Simpson Thacher on Newest Fairfield-Greenwich Suit
Simpson Thacher on Newest Fairfield-Greenwich Suit

Posted by Zach Lowe
It's been a tough few days for Fairfield-Greenwich Group. Earlier this week, a state judge in Connecticut froze its assets--and those of its chief partner, Walter Noel, Jr.--as part of a lawsuit brought against the big-time Madoff feeder by a suburban town's pension fund. And today, the Massachusetts secretary of state filed charges against the hedge fund, claiming its investment advisory group breached its fiduciary duty to customers by failing to perform adequate due diligence on Bernard Madoff's investment operation, according to Reuters.
Simpson Thacher & Bartlett has been representing Fairfield-Greenwich on dozens of civil lawsuits brought by investors since the Madoff scandal broke, and partner Mark Cunha says the firm is "99.99 percent" likely to represent the feeder fund in the Massachusetts case. (The Mass. charges are civil, not criminal). The complaint from Secretary of State William Galvin, sites the "profound disparity between the due diligence Fairfield-Greenwich represented to investors" and the diligence it actually performed. In marketing materials, the firm boasted that it had $14 billion of assets under management, almost half of which it poured into Madoff's firm.
In depositions, Fairfield-Greenwich executives testified that the fund earned more than $100 million annually in investor fees linked to money invested with Madoff; Simpson Thacher lawyers accompanied some of those executives during their testimony before Galvin's investigators, Cunha says.

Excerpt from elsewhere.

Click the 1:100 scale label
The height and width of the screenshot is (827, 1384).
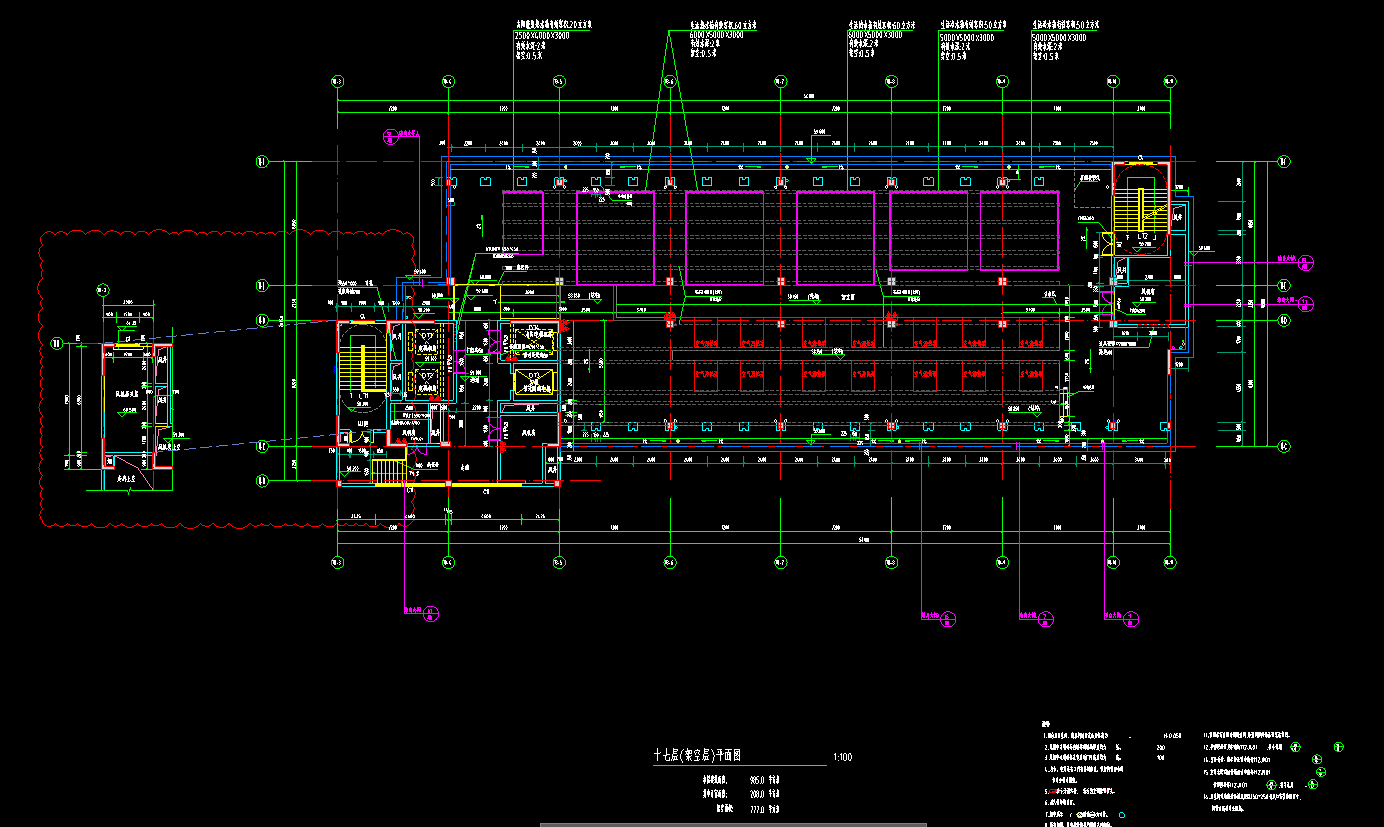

Curiously, the complaint does not name Noel or any other individual Fairfield-Greenwich exec. Glenn Kurtz of White & Case is representing Noel in any Madoff-related matter in which Noel is named, he says. That includes the Connecticut case, Kurtz says. In that case, a state trial court judge has scheduled a hearing for April 13 to discuss the asset freeze currently in place, according to Bloomberg.